QUÉ ENTREGAR — Escribe la continuación del texto de lectura sobre la novela «Entretinieblas», empezando justo después de su última oración.

Pertenencia y desapego, recepción y resistencia son instructivas herramientas con que es posible alejarse de las vulgares tentativas de suavizar la realidad que precede el presente, aquella cotidianidad de la que se nos quiere permitir ver la parte y no el todo. «Entretinieblas», novela corta del prolífico Diego Muñoz Valenzuela, expone los fundamentos del humanismo radical de personajes azotados por la auténtica obscenidad que tensionó la década de los ochenta.

De todas las ramas del conocimiento asociadas al humanismo, la literatura es casi la que está menos de moda, la menos atractiva y la más inactual, y también, la que con menor probabilidad asoma en las discusiones sobre la relevancia para el humanismo para la vida en el siglo XXI, de la misma manera que el socialismo (anti)marxista se ha dejado cooptar por los mantras neoliberales haciéndonos creer que la igualdad y la libertad son «cosas» de la academia.

CONTENIDO DE DATOS —

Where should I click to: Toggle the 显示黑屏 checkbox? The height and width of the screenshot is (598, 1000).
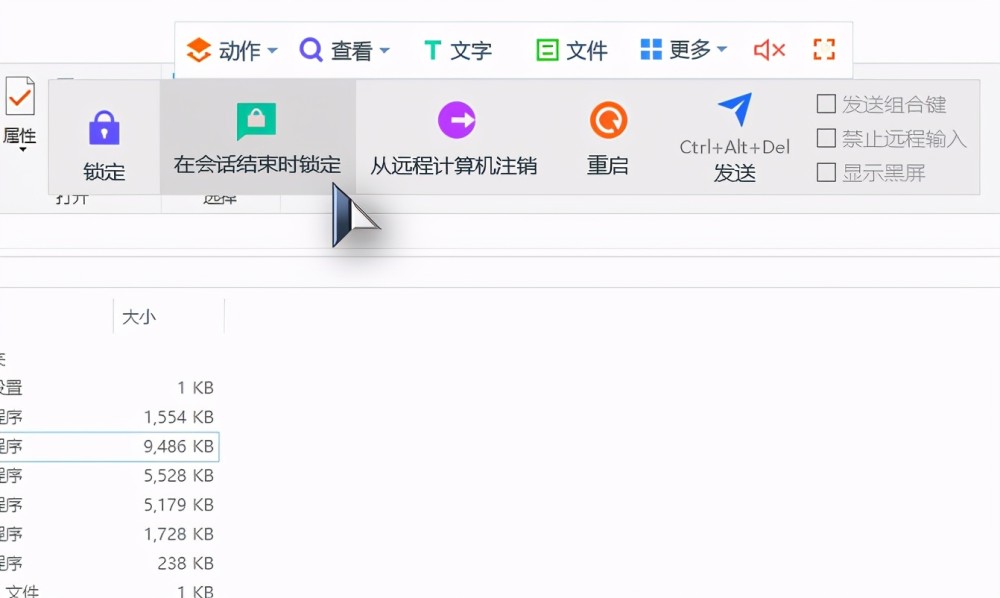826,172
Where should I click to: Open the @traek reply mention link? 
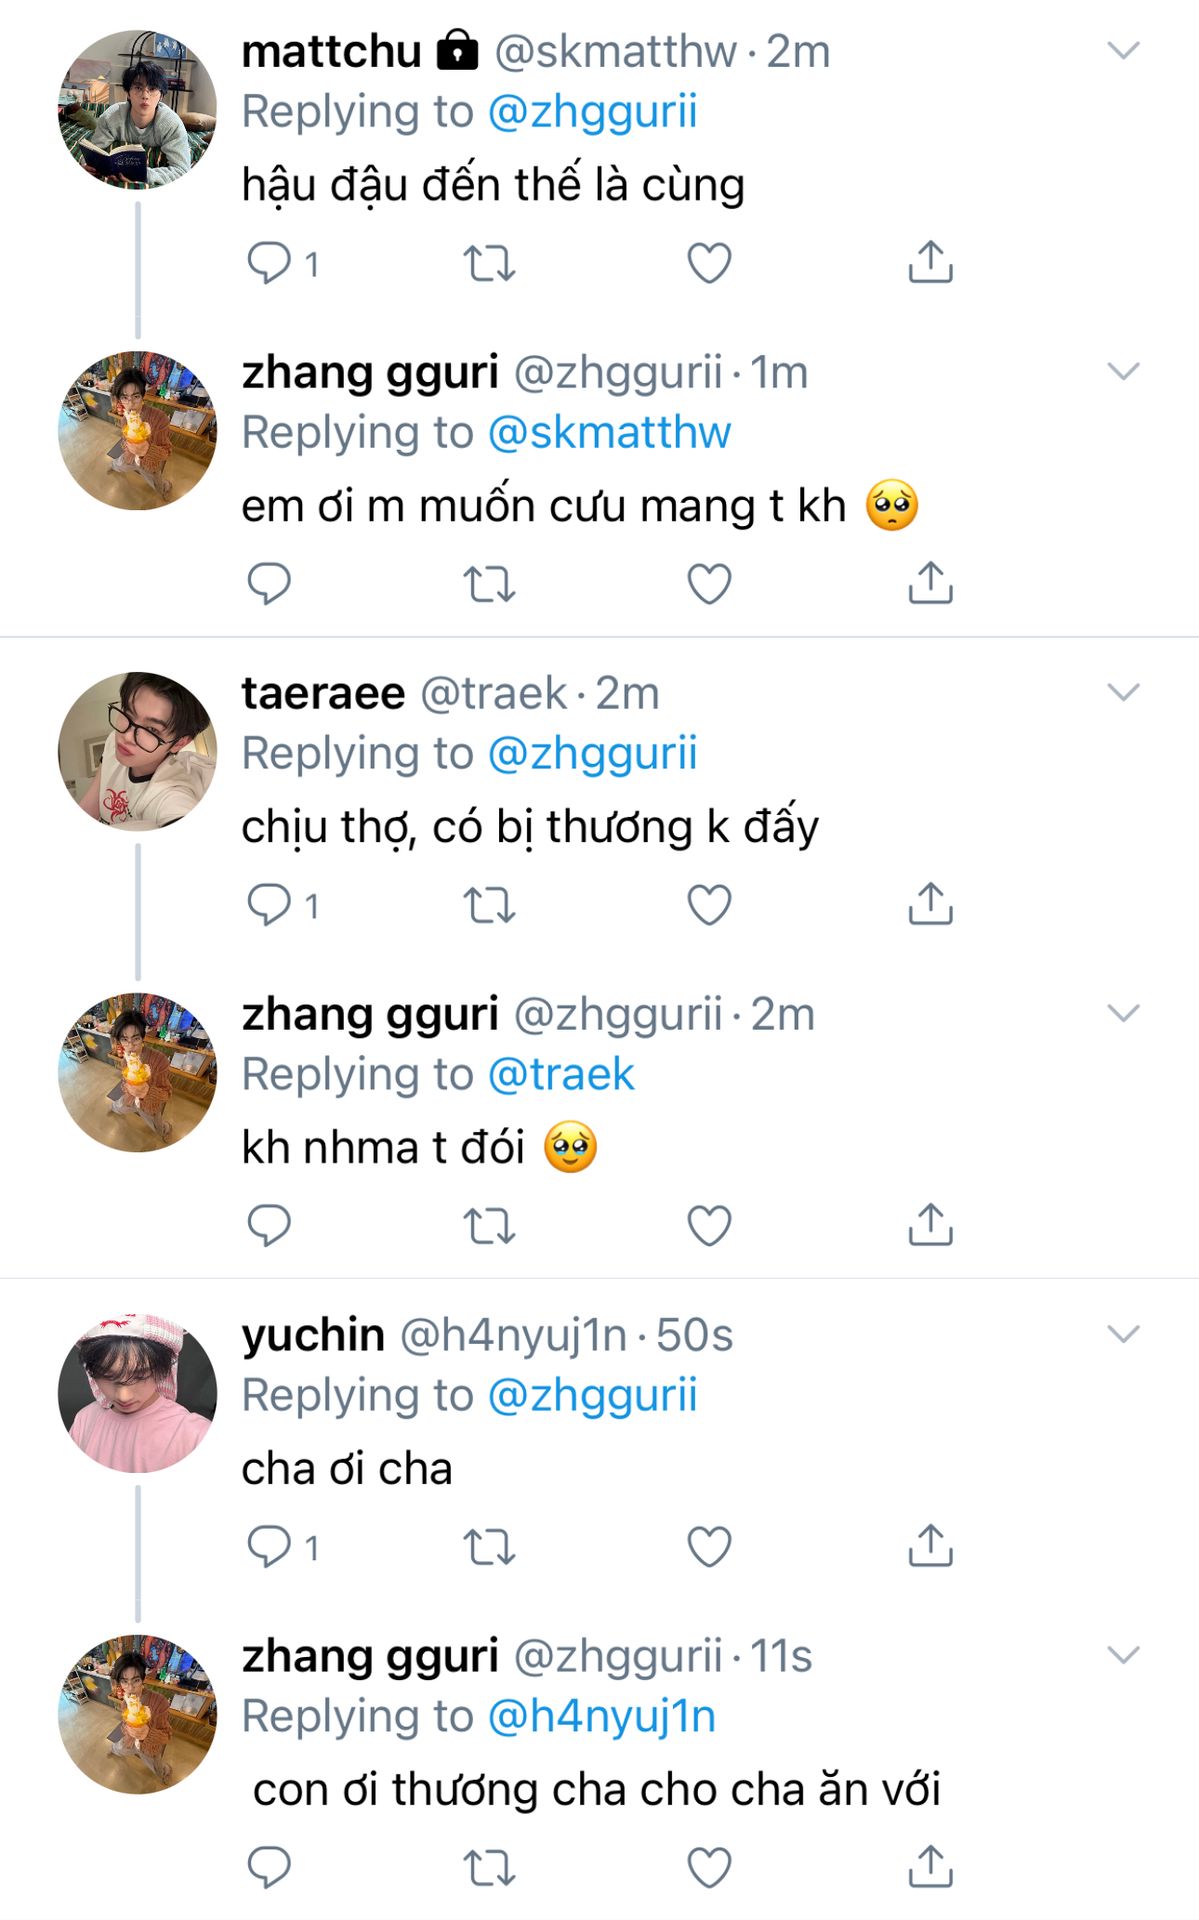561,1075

LA RESPUESTA —
Además, ha sido en la academia el lugar donde se han acuñado neologismos, «logorreas» que intentan retratar lo extraño e impreciso. Vaya un ejemplo paladino:

El diccionario inglés Oxford declaró a post-truth (posverdad) como la palabra internacional del año 2016, y fue definida como la circunstancia en que «los hechos objetivos tienen menos influencia en formar la opinión pública que las apelaciones a la emoción y las creencias personales»; se podrá argüir que el consenso sobre el significado de las palabras es uno de los consensos más básicos que existen en cualquier sociedad, tanto que ni siquiera nos damos cuenta de ello.
Cómo es que no hay —o si la hay, no se hace notar— resistencia a la catástrofe narcotizante de la democracia de gabinete, parece, visto desde fuera, ser lo que se interroga Diego Muñoz Valenzuela en su última novela —Entrenieblas—, editada bajo el talento editorial de Vicio Impune.

De la Posverdad a la Posmentira
«Entrenieblas», bajo la colección Narradores Chilenos, está conformada por un poco más de un centenar de páginas en que novela, recrea la mística con que se relacionaron los seres humanos bajo la dictadura pinochetista, trata de la vida y la presurosa muerte de muchachos a quienes desde el Estado —«(aquella) eficaz maquinaria de exterminio»— se les designaba bajo el rótulo de «humanoides», toda vez que lograban sobrevivir a las balas.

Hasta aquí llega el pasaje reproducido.